The multiphysics of prion-like diseases: progression and atrophy

TL;DR

This paper presents a comprehensive simulation model of toxic protein propagation and brain tissue atrophy in neurodegenerative diseases, reproducing disease progression patterns and linking protein accumulation to tissue degeneration.

Contribution

It introduces a novel coupled transport and mechanical atrophy model that replicates characteristic disease evolution and atrophy patterns in prion-like neurodegenerative diseases.

Findings

Reproduces disease-specific progression patterns

Simulates total toxic protein load evolution

Links protein propagation to tissue atrophy

Abstract

Many neurodegenerative diseases are related to the propagation and accumulation of toxic proteins throughout the brain.
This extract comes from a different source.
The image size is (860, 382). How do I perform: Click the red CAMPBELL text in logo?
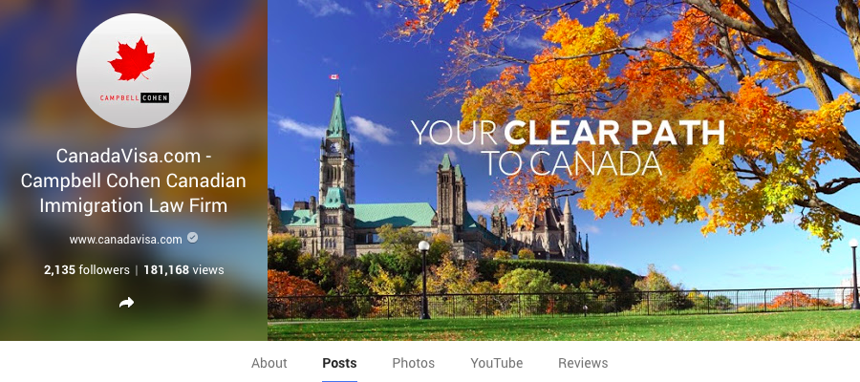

The lesions created by aggregates of these toxic proteins further lead to cell death and accelerated tissue atrophy. A striking feature of some of these diseases is their characteristic pattern and evolution, leading to well-codified disease stages visible to neuropathology and associated with various cognitive deficits and pathologies. Here, we simulate the anisotropic propagation and accumulation of toxic proteins in full brain geometry. We show that the same model with different initial seeding zones reproduces the characteristic evolution of different prion-like diseases. We also recover the expected evolution of the total toxic protein load. Finally, we couple our transport model to a mechanical atrophy model to obtain the typical degeneration patterns found in neurodegenerative diseases.